4 Ways Facebook Reactions Change the Marketing Landscape — and 1 Way They Don't

Have you heard about Facebook's new "Reactions" feature? Does it fill you with love, laughter, anger, shock, or sadness? If you identify with any one of those emotions, Facebook wants to know — and the social media giant has now made it possible for you to share those feelings with the single click of a button.

As of this week, users can now choose to respond to any piece of content with "Like," "Love," "Haha," "Wow," "Sad," or "Angry." Not only does this new feature mean that you (as a consumer) will finally be able to clearly express your frustration with your friend's tenth cat video of the day; it also means that you (as a marketer) will be able to clearly see some changes in the way your brand engages with its Facebook followers. Learn how Facebook Reactions will (and won’t) change the marketing landscape below.



4 Ways Reactions Change the Marketing Landscape

They will (mostly) increase engagement. From a big-picture perspective, Reactions are a positive thing for brands seeking to boost engagement on their Facebook page. Not only do Reactions provide users with the option to do more than simply "Like" a piece of content; they also encourage users to pause and consider their true feelings toward a piece of content. In a world where Facebook "Likes" are sometimes considered cheap vanity metrics by skeptics, Reactions are a positive step toward more authentic engagement. 

They will present a new monitoring challenge. Although Reactions may boost authenticity, they may simultaneously increase confusion among marketers. The Facebook Page Insights dashboard, i.e. the hub of performance analytics for a brand's Facebook Page, is currently not configured to monitor Reactions at present, making Page performance analysis difficult. And even if Facebook does roll out Reactions tracking within the Insights dashboard (which we assume they will), marketers will still be left wondering how to make sense of all of these emotional data points. What does a "Love" mean in comparison to a "Like," and is it the copy, image, or brand in general that makes users "Angry" about a post? Reactions will add a whole new level of complexity to social media analytics, and brands will need to invest in consistent research efforts to properly interpret them. 

They will enrich brand personas. Reactions bring brands and their followers one step closer by allowing a faster, clearer exchange of emotions — which could suggest that users will increasingly acknowledge the "personality" of brands as they respond and react to branded content. In this way, Reactions serve as an incentive for marketers to define and commit to their brand personas. If your brand isn't consistent in its tone, voice, and messages shared over Facebook, you'll receive literally mixed emotions in return.

They will further establish Facebook as a major marketing platform. According to the latest research, 72% of Americans with Internet access use Facebook, and 70% of those users access Facebook daily. In addition to boasting the largest user base among all social media platforms, Facebook continues to advance beyond Twitter, Pinterest, and others with its highly targeted advertising options, the introduction of Instant Articles, and its top-rated mobile app. Facebook Reactions take this social media platform yet another step ahead in terms of user engagement and sophistication, making Facebook an essential platform for marketers in any industry.

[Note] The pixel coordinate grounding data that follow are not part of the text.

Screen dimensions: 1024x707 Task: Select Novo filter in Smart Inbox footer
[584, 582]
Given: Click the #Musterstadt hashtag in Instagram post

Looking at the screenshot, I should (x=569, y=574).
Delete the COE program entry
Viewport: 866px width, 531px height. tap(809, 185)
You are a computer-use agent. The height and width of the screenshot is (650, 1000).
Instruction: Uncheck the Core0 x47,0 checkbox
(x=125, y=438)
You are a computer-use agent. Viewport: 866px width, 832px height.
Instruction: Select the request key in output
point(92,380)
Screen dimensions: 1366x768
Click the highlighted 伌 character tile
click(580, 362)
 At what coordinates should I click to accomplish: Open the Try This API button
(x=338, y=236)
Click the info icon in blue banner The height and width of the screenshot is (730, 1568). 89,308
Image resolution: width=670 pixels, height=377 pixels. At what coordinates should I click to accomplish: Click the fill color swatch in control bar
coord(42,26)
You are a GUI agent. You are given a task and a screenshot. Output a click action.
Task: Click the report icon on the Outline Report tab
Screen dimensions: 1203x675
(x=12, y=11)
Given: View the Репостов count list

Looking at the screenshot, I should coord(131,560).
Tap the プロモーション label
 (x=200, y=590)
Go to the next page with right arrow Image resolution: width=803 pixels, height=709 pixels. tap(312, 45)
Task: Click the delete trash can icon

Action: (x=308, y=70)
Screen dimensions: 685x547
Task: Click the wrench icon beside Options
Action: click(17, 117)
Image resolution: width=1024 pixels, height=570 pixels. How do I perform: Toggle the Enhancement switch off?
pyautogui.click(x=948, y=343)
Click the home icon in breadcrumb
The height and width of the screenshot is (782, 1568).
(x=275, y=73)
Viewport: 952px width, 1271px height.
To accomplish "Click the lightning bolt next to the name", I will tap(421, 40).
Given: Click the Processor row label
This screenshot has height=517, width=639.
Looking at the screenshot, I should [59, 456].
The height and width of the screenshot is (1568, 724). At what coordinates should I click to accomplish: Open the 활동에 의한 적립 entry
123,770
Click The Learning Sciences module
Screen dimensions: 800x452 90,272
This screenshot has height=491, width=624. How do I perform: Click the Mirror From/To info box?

1 Way Reactions Don't Change the Marketing Landscape:

They won't change marketers' ultimate goal. There's one thing that Reactions won't — or rather, shouldn't — alter for marketers, and that thing is the end goal of brands' content strategies. Despite the enhanced engagement and analytics that these new buttons offer, brands shouldn't overreact to Reactions and shift their marketing objectives. Although it could be tempting to produce content strictly to accrue "Loves" and "Wows," brands should continue to produce content that aims to convert — by increasing users' brand sentiment and ultimately leading them to purchase your goods or services. Because to marketers, that's what real "Love" looks like.